I can agree with that philosophy!


----------



## BossPlow2010 (Sep 29, 2010)

SnoFarmer;2012322 said:


> Originally Posted by B&B
> "80% of the heat generated in an auto trans stems from the torque converter and the shearing action the fluid goes through as the fluid coupling is being performed in the converter as the converter is nothing more than a hydrostatic drive thus it uses fluid to produce a means of coupling the engine to the trans. And in doing so creates a great amount of heat which is absorbed and passed out of the trans to be cooled, anything you can do to lessen that heat produced will prolong the life of the trans and converter as a whole. And one way to do that is to keep the RPM's of the torque converter ABOVE it's stall speed as much as possible which reduces it's inefficiency and thus it's heat production. And to do that under low ground speed/ high load demands you need RPM's, which requires either a lower gear or more ground speed while in a higher gear. More ground speed isn't usually possible during plowing conditions so a lower gear is chosen instead. Transmission are smart these days but they're still not smart enough for a plow truck, thus they still require manual input from the operator in order to be in the correct gear for max efficiency and life. Which applies to the engine as well. Lugging along in to high a gear with a good sized load out front does nothing but add heat to the engine and trans for which it then has to remove. Reduce the heat production in the first place and you increase it's service life."

- **INFORMATION SHOWN**
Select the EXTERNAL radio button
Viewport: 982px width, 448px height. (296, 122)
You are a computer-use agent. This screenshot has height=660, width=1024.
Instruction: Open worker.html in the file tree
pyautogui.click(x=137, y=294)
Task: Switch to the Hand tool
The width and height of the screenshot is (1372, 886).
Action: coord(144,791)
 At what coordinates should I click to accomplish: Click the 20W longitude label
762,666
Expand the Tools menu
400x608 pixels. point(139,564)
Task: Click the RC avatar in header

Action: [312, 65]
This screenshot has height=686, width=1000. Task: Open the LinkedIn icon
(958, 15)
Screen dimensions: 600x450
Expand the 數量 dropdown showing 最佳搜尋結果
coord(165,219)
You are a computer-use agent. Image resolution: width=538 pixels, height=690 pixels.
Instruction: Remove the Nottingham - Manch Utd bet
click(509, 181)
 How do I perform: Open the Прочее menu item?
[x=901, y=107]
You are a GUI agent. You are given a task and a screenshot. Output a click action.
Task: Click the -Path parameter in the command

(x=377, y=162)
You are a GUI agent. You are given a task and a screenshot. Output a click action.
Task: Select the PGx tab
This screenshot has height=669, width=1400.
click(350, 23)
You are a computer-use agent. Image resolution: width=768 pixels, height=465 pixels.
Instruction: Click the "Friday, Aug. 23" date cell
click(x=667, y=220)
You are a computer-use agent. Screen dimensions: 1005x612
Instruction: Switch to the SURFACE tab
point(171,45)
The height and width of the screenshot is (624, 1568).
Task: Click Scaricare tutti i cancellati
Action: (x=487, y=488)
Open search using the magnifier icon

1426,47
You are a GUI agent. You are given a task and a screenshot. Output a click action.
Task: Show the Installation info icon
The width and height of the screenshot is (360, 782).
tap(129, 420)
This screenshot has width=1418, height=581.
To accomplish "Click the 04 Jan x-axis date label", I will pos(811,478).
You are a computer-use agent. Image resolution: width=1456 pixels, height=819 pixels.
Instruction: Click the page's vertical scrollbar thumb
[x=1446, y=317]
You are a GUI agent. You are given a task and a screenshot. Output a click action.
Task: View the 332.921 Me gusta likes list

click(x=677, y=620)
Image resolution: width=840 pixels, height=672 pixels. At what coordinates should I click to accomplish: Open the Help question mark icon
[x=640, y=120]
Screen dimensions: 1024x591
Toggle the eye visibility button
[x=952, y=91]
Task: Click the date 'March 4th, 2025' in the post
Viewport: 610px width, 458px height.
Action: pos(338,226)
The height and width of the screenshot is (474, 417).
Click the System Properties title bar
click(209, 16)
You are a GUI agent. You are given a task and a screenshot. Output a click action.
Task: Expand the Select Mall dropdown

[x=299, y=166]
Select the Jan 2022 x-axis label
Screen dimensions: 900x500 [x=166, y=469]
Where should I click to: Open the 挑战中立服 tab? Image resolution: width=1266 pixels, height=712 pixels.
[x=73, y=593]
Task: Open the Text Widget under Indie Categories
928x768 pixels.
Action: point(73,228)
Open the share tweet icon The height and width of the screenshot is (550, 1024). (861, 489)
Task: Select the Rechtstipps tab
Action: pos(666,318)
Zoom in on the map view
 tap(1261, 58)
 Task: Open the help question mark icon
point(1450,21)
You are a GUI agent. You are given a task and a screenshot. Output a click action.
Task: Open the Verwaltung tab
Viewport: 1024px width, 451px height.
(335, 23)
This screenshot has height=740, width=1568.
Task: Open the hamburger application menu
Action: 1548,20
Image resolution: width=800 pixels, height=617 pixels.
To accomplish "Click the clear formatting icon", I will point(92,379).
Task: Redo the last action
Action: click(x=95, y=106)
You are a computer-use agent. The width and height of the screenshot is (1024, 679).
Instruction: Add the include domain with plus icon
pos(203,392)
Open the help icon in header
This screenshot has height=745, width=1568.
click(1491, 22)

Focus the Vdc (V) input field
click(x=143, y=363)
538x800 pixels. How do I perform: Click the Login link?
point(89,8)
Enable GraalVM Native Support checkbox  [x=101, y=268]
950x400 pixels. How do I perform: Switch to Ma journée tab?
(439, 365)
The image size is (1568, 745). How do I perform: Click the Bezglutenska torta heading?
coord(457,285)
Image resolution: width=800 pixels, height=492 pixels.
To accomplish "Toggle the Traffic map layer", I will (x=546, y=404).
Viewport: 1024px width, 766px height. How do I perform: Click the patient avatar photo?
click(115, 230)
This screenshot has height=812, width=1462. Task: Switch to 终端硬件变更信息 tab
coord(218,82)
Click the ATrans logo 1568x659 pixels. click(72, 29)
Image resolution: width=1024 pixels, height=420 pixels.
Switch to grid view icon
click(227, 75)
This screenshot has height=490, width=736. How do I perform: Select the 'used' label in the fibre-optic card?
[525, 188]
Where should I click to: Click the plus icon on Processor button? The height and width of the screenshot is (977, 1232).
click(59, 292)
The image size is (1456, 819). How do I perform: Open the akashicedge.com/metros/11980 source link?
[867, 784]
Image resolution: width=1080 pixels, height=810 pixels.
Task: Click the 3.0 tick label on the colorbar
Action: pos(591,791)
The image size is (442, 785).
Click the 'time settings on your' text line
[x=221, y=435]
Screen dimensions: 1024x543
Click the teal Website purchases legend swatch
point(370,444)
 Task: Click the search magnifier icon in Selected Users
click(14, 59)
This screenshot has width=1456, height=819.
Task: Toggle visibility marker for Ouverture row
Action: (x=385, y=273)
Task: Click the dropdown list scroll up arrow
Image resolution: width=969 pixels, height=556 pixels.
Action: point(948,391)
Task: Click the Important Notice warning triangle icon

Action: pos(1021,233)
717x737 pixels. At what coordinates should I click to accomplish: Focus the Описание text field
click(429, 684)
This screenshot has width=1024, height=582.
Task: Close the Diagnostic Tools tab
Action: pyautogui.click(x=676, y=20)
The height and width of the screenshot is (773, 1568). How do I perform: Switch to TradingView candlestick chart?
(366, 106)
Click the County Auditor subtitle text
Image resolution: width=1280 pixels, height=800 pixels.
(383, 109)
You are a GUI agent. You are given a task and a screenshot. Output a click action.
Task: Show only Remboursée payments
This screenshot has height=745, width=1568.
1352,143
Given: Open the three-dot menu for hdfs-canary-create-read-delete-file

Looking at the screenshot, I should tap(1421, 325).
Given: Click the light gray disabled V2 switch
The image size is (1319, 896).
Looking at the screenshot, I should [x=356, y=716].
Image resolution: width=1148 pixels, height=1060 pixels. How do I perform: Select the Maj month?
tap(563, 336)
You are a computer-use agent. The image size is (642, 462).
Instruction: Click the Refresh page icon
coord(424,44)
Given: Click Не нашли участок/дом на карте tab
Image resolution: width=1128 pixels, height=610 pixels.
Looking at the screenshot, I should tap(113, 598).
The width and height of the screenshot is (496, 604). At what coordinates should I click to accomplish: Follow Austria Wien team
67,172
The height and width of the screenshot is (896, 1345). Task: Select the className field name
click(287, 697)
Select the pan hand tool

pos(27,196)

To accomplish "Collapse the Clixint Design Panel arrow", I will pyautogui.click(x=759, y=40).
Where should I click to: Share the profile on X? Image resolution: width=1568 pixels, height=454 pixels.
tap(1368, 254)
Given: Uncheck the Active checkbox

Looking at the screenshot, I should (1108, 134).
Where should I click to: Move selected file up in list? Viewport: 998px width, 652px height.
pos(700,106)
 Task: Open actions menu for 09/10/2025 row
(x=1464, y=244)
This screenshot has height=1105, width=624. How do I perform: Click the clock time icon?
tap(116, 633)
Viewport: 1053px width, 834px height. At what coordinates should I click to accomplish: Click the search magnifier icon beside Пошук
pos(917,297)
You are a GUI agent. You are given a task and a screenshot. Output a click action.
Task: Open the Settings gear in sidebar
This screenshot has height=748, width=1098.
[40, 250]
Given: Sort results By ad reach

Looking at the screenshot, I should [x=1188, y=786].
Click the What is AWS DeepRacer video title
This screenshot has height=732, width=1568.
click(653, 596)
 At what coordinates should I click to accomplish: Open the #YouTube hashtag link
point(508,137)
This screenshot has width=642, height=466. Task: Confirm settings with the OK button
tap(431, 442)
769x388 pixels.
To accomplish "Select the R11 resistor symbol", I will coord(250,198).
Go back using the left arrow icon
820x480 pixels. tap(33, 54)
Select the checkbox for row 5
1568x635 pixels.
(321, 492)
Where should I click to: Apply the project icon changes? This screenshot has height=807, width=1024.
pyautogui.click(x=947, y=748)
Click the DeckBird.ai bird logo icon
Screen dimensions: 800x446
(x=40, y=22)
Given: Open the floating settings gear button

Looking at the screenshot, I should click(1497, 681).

- **PROBLEMS**
**a)** Reproduce the records without any changes, from the line that contains "You are a computer-use agent. This" through the line that contains "I will pos(811,478).", including both of those lines.
**b)** Continue the forum thread about transmission heat in plow trucks from the point where it stops.

- **RESPONSES**
**a)**
You are a computer-use agent. This screenshot has height=660, width=1024.
Instruction: Open worker.html in the file tree
pyautogui.click(x=137, y=294)
Task: Switch to the Hand tool
The width and height of the screenshot is (1372, 886).
Action: coord(144,791)
 At what coordinates should I click to accomplish: Click the 20W longitude label
762,666
Expand the Tools menu
400x608 pixels. point(139,564)
Task: Click the RC avatar in header

Action: [312, 65]
This screenshot has height=686, width=1000. Task: Open the LinkedIn icon
(958, 15)
Screen dimensions: 600x450
Expand the 數量 dropdown showing 最佳搜尋結果
coord(165,219)
You are a computer-use agent. Image resolution: width=538 pixels, height=690 pixels.
Instruction: Remove the Nottingham - Manch Utd bet
click(509, 181)
 How do I perform: Open the Прочее menu item?
[x=901, y=107]
You are a GUI agent. You are given a task and a screenshot. Output a click action.
Task: Click the -Path parameter in the command

(x=377, y=162)
You are a GUI agent. You are given a task and a screenshot. Output a click action.
Task: Select the PGx tab
This screenshot has height=669, width=1400.
click(350, 23)
You are a computer-use agent. Image resolution: width=768 pixels, height=465 pixels.
Instruction: Click the "Friday, Aug. 23" date cell
click(x=667, y=220)
You are a computer-use agent. Screen dimensions: 1005x612
Instruction: Switch to the SURFACE tab
point(171,45)
The height and width of the screenshot is (624, 1568).
Task: Click Scaricare tutti i cancellati
Action: (x=487, y=488)
Open search using the magnifier icon

1426,47
You are a GUI agent. You are given a task and a screenshot. Output a click action.
Task: Show the Installation info icon
The width and height of the screenshot is (360, 782).
tap(129, 420)
This screenshot has width=1418, height=581.
To accomplish "Click the 04 Jan x-axis date label", I will pos(811,478).

**b)**
> 
> "As to how much RPM's should be run; has many variables. The stall speed of the converter itself, the individual gear ratios of the specific trans and the engine thats ahead of that trans (gas or Diesel, big or small), the axle ratio, the ground speed you're attempting to run at, the distance you're traveling in a single pass, the load on the truck etc. And this why you hear so many different "methods" of what guys use that they claim "work fine" so to speak as some need more or less gear multiplication under different conditions do to these variables but it would take a book to explain them all for each application. That's the operators job to know what is the correct gear for the task at hand, no different than a manual trans."
> ...


So 4hi and go?
Got it!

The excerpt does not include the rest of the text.